Today is the the feast of Saint Pio of Pietrelcina. I like Saint Pio. I feel closer to him than I do to many saints, because he’s separated from me by only one degree. I’ve met someone who met him. I met her by chance almost ten years ago, when I was baking a coconut cake for a stranger’s birthday. I don’t know many stories about Saint Pio you haven’t heard before, but let me tell you the story of the coconut cake. Saint Pio appears in there.

In those days, I volunteered at the soup kitchen once a week with some of my friends from the University. The soup kitchen was in the dank basement of a very old Protestant church, with a giant stained glass window of the Transfiguration behind the altar where I was used to seeing a Crucifix. The pastor of that church was a spirited old woman named Pastor Tony; she used to stand in front of that stained glass window and preach until  all of us, even the upper-class white Catholics from the University, were feeling the spirit and crying “Amen!” I could see Christ transfigured in Pastor Tony when she preached. I could feel Him in all of us when we shouted “Amen!”
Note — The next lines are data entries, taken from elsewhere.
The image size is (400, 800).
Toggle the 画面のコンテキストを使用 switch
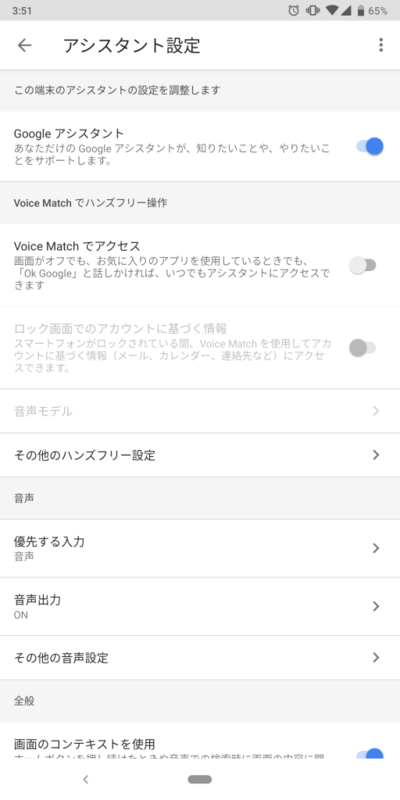click(x=370, y=753)
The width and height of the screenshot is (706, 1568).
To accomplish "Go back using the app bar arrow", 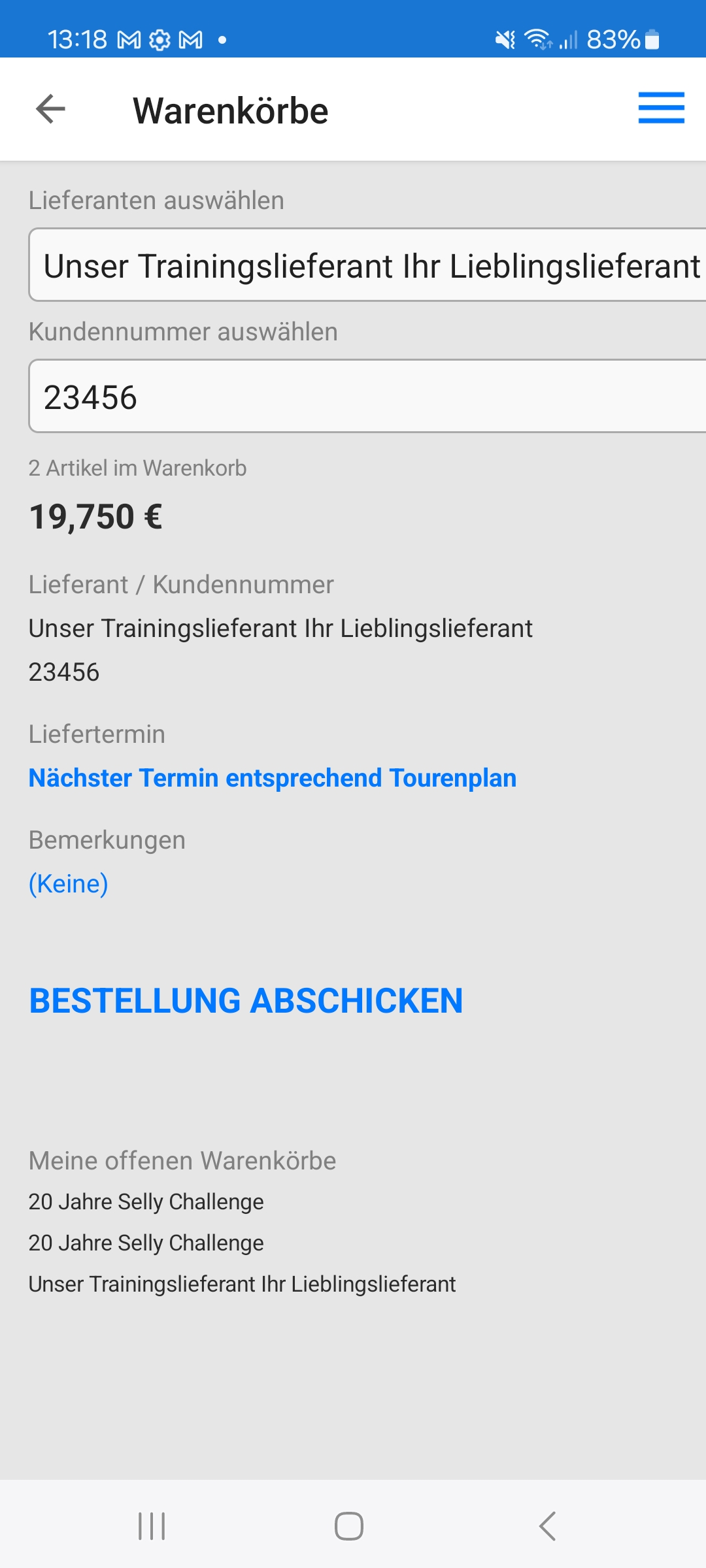I will tap(51, 109).
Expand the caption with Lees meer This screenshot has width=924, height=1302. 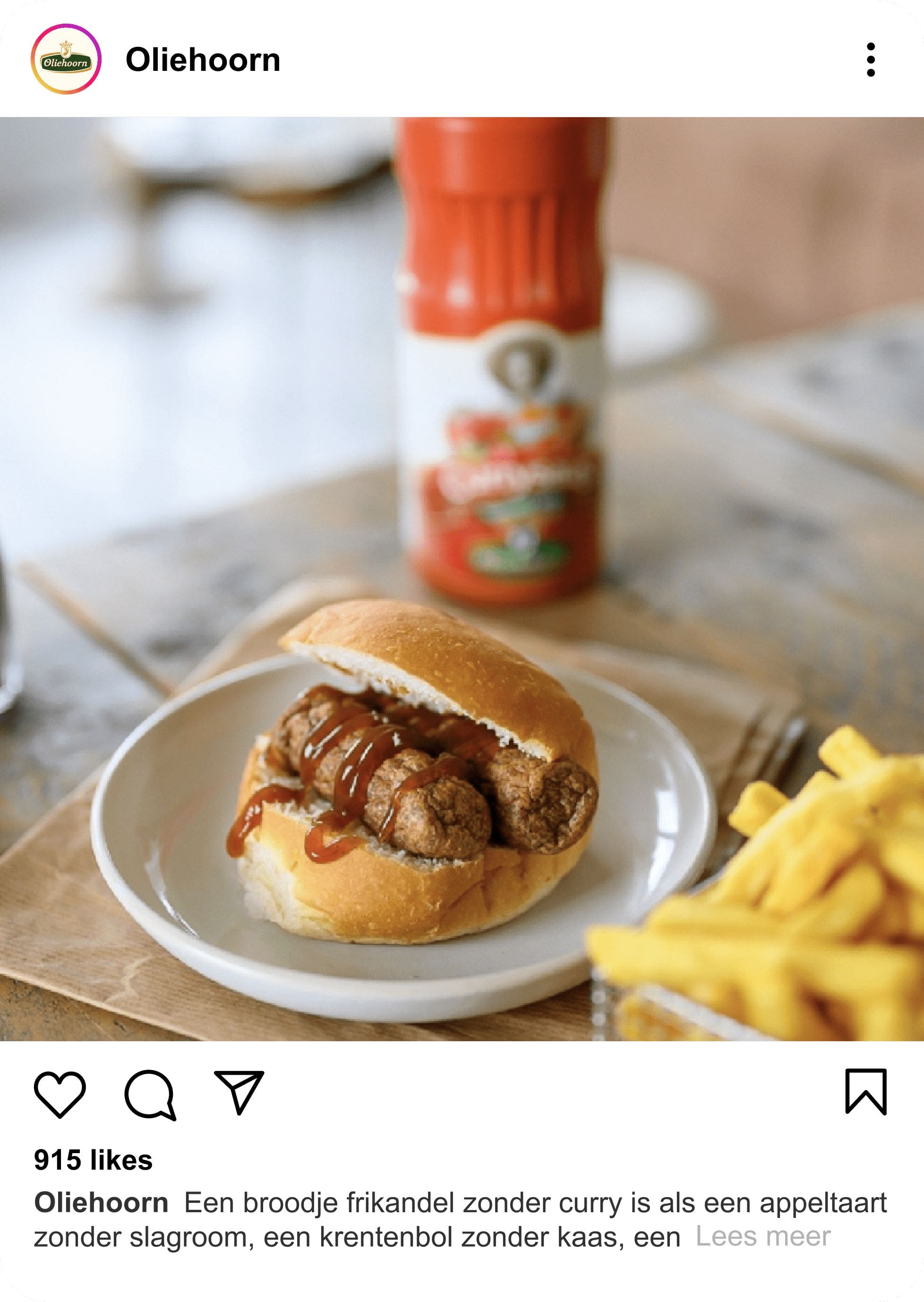pos(762,1236)
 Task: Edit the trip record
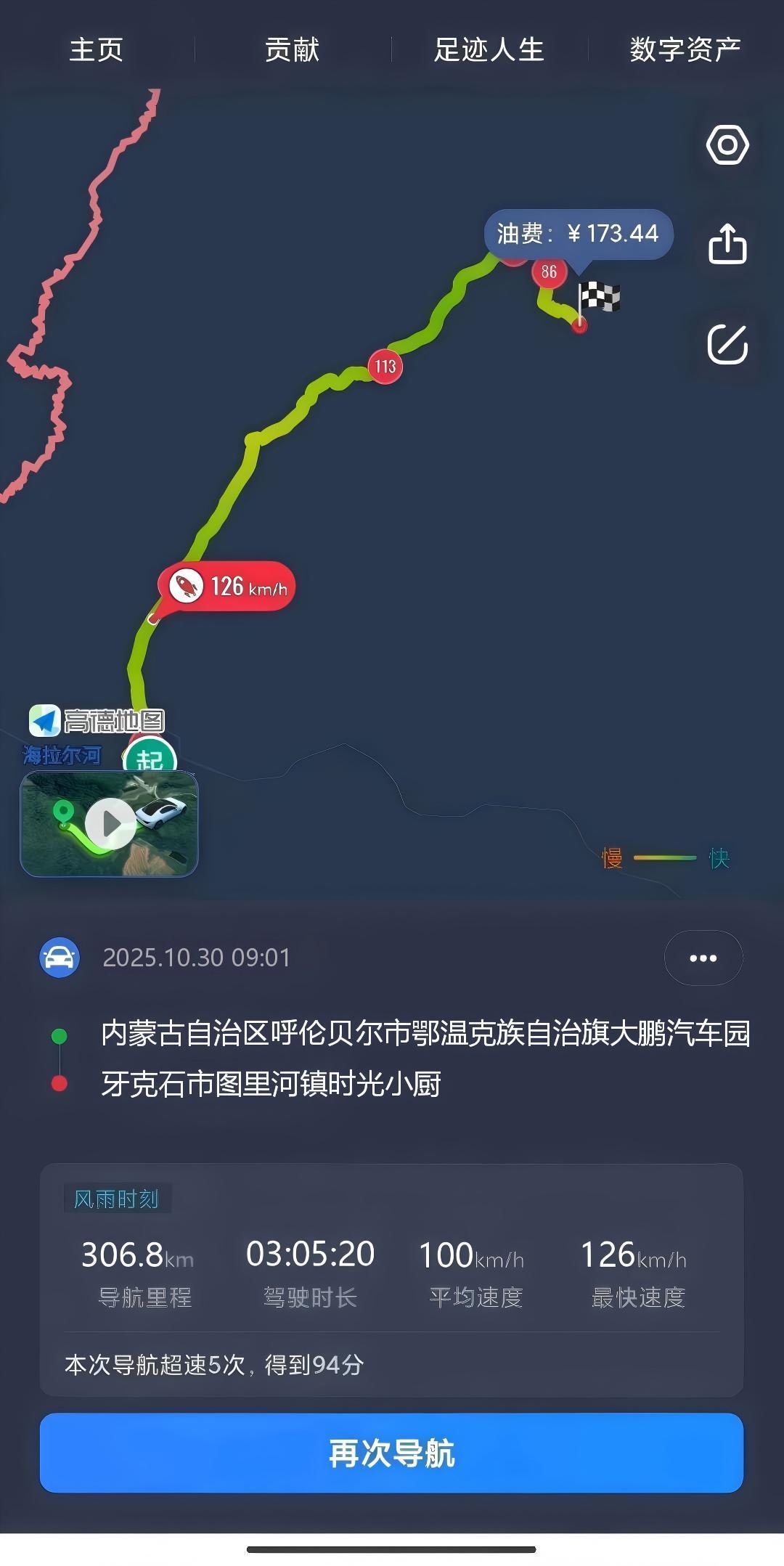coord(727,344)
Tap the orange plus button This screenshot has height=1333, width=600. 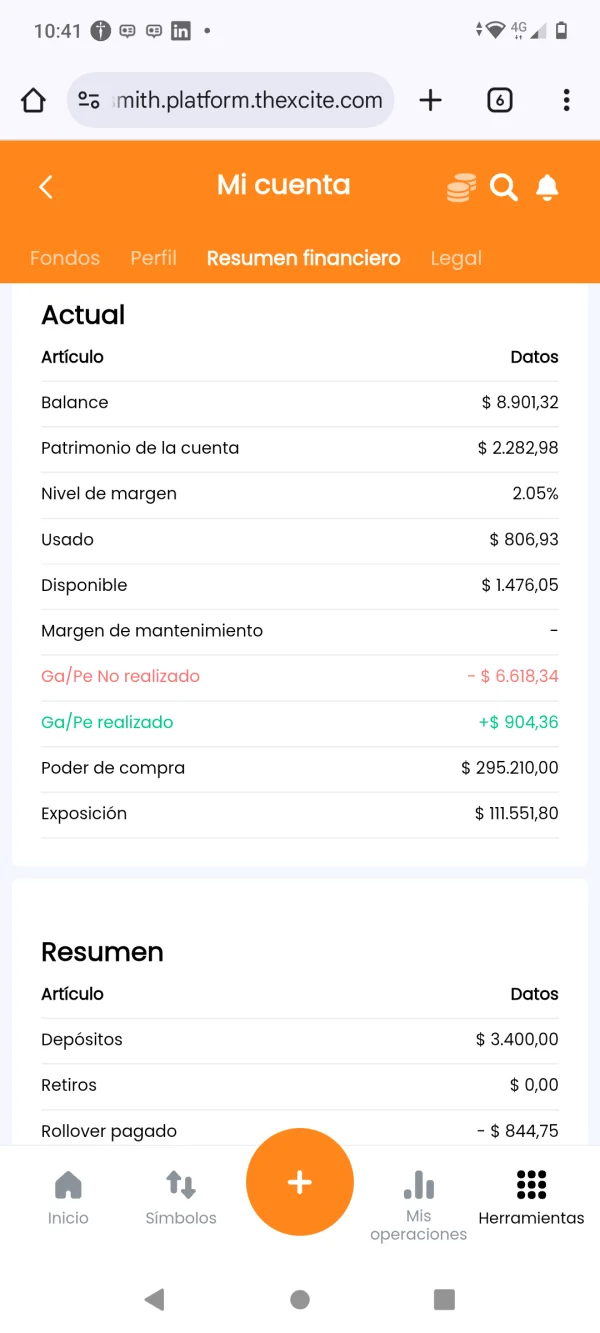[x=300, y=1182]
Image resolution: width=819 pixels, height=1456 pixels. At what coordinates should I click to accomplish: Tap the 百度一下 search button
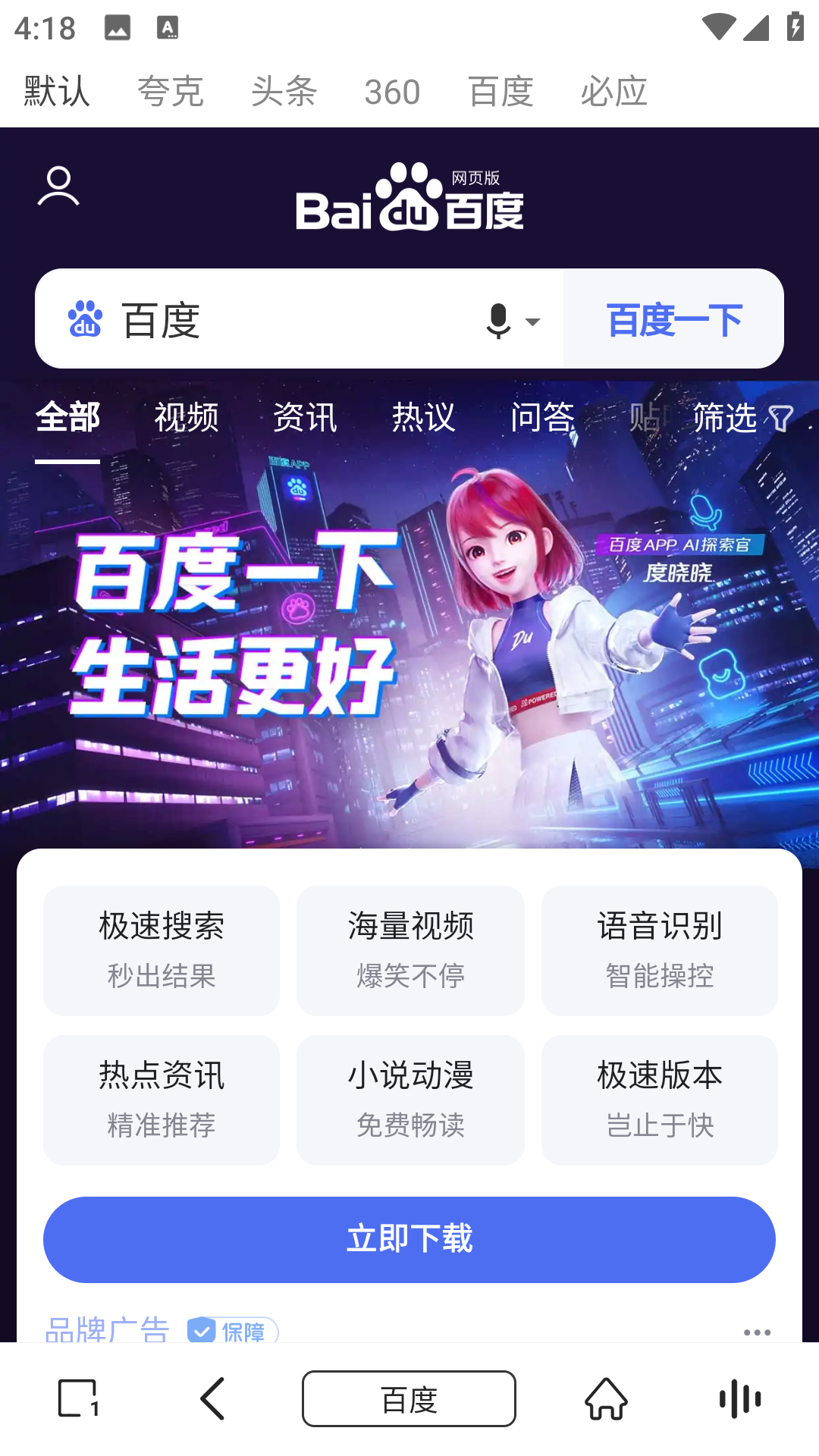click(674, 319)
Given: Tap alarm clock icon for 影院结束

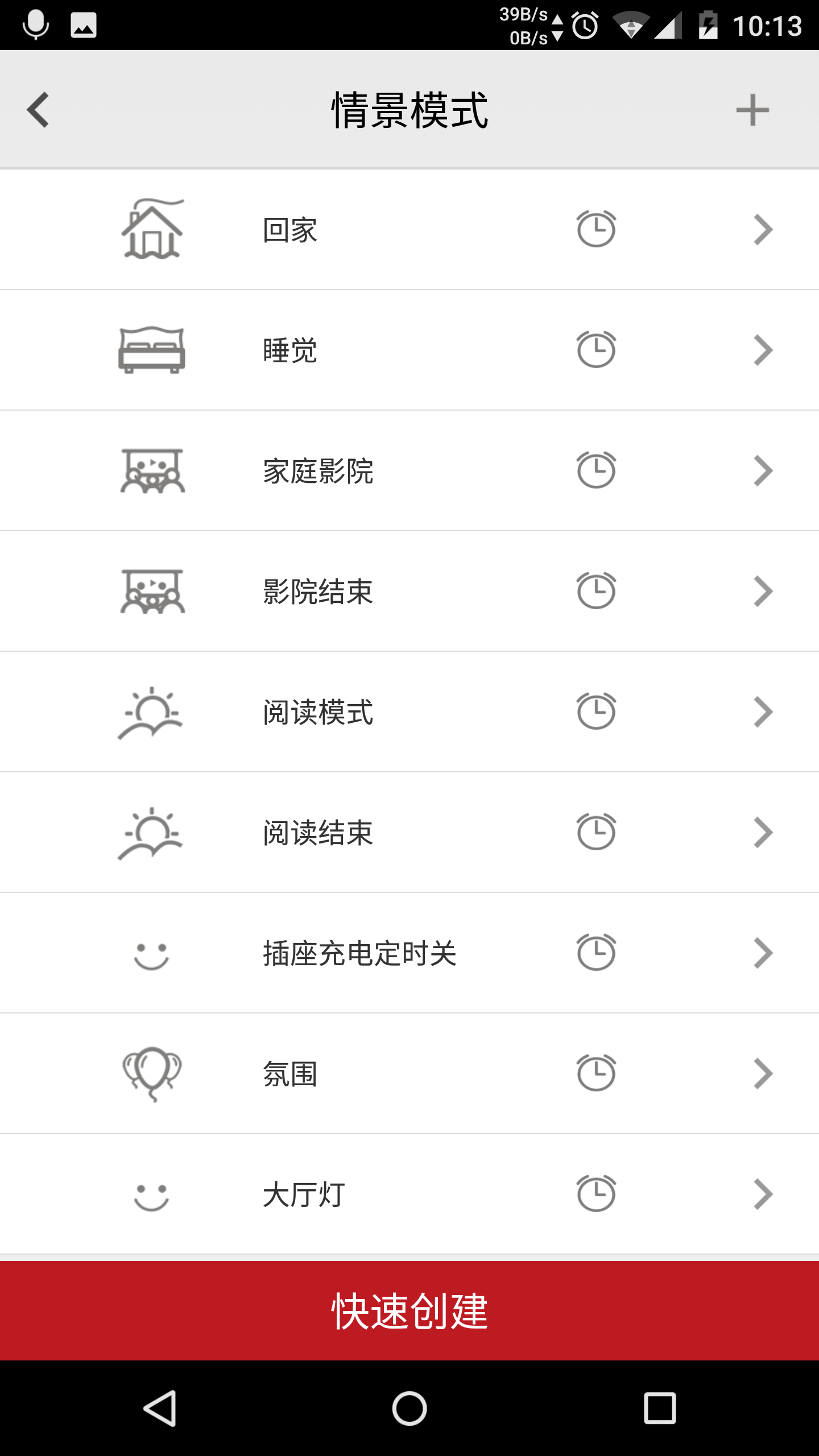Looking at the screenshot, I should pyautogui.click(x=595, y=591).

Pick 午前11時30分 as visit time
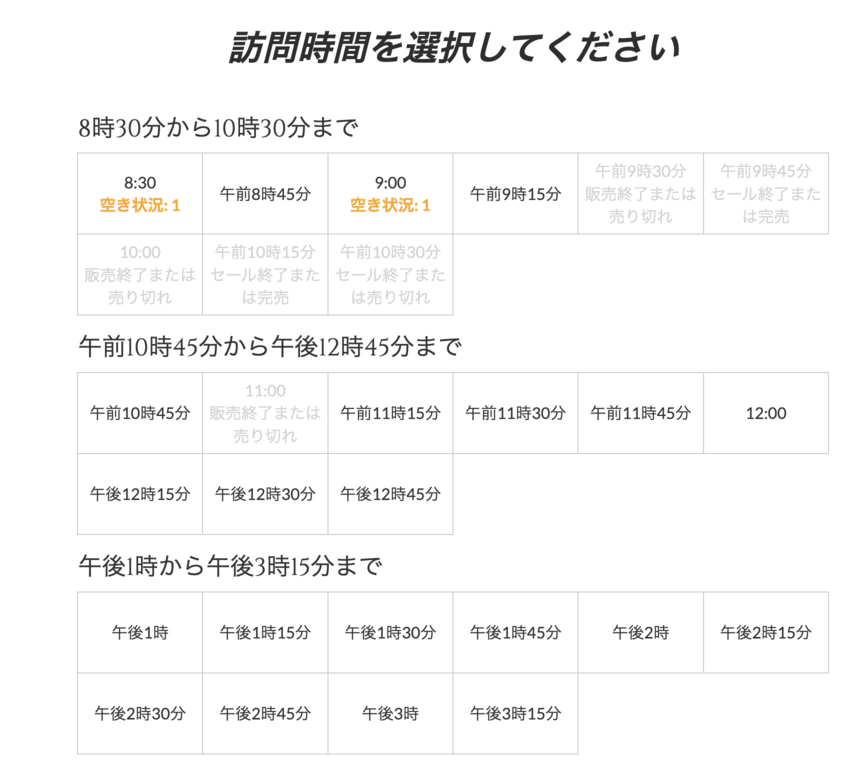[x=515, y=413]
I rarely saw Christ transfigured like that, downstairs in the soup kitchen. Christ in the soup kitchen was usually quieter and more cynical. Christ shuffled to the buffet line and took a Styrofoam bowl of whatever concoction we made out of the cans on hand, along with a big handful of sliced white bread. Christ sometimes brought unruly children who smelled of sweat and never combed their hair. Christ leaned over His food as if He was afraid someone would take it; he ate quickly and didn’t say “thank you.” I didn’t blame them for forgetting a “thank you;” most days, the food we had to work with was nothing I’d be thankful for.

Nearly every week, Christ came to us in the disguise of a feisty, talkative gentleman with a zesty Italian name like Lorenzo. I’ll call him Lorenzo. Lorenzo used to stick his head into the kitchen door, if we sang while we cooked, and say “Don’t quit your day job.” I liked Lorenzo. He was honest.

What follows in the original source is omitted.